(Dataset entries)
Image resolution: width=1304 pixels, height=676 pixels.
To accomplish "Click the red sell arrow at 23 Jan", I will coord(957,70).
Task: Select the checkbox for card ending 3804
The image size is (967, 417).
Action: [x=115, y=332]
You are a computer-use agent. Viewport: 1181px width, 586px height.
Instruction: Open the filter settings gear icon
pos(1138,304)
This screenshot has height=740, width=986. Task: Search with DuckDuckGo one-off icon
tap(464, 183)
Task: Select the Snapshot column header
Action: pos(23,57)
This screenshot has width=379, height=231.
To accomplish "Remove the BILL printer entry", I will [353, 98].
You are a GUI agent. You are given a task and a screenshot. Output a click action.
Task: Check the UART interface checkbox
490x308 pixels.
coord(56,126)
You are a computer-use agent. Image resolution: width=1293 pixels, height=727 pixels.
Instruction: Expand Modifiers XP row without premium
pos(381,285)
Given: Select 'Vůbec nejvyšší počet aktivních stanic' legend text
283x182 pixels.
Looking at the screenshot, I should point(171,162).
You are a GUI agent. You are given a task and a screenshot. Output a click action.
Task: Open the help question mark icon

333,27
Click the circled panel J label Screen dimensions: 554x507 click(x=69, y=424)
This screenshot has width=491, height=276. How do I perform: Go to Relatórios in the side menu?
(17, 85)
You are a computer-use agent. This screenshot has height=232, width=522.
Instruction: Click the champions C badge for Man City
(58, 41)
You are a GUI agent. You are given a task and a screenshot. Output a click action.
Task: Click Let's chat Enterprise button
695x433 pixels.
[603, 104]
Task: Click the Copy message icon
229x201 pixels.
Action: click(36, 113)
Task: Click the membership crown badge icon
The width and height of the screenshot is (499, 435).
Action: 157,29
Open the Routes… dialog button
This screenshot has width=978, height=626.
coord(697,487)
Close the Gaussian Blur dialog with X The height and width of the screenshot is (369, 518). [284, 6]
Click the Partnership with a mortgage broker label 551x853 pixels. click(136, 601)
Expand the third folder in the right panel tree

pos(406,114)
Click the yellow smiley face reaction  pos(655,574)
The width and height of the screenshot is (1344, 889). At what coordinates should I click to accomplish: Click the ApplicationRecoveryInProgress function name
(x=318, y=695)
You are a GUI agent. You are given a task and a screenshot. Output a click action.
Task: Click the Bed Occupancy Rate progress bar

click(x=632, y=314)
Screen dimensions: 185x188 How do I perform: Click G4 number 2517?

### TASK OBJECTIVE
Look at the records above. Copy every line where the string "dimensions" occurs.

### TASK RESPONSE
Click the circled panel J label Screen dimensions: 554x507 click(x=69, y=424)
Screen dimensions: 185x188 How do I perform: Click G4 number 2517?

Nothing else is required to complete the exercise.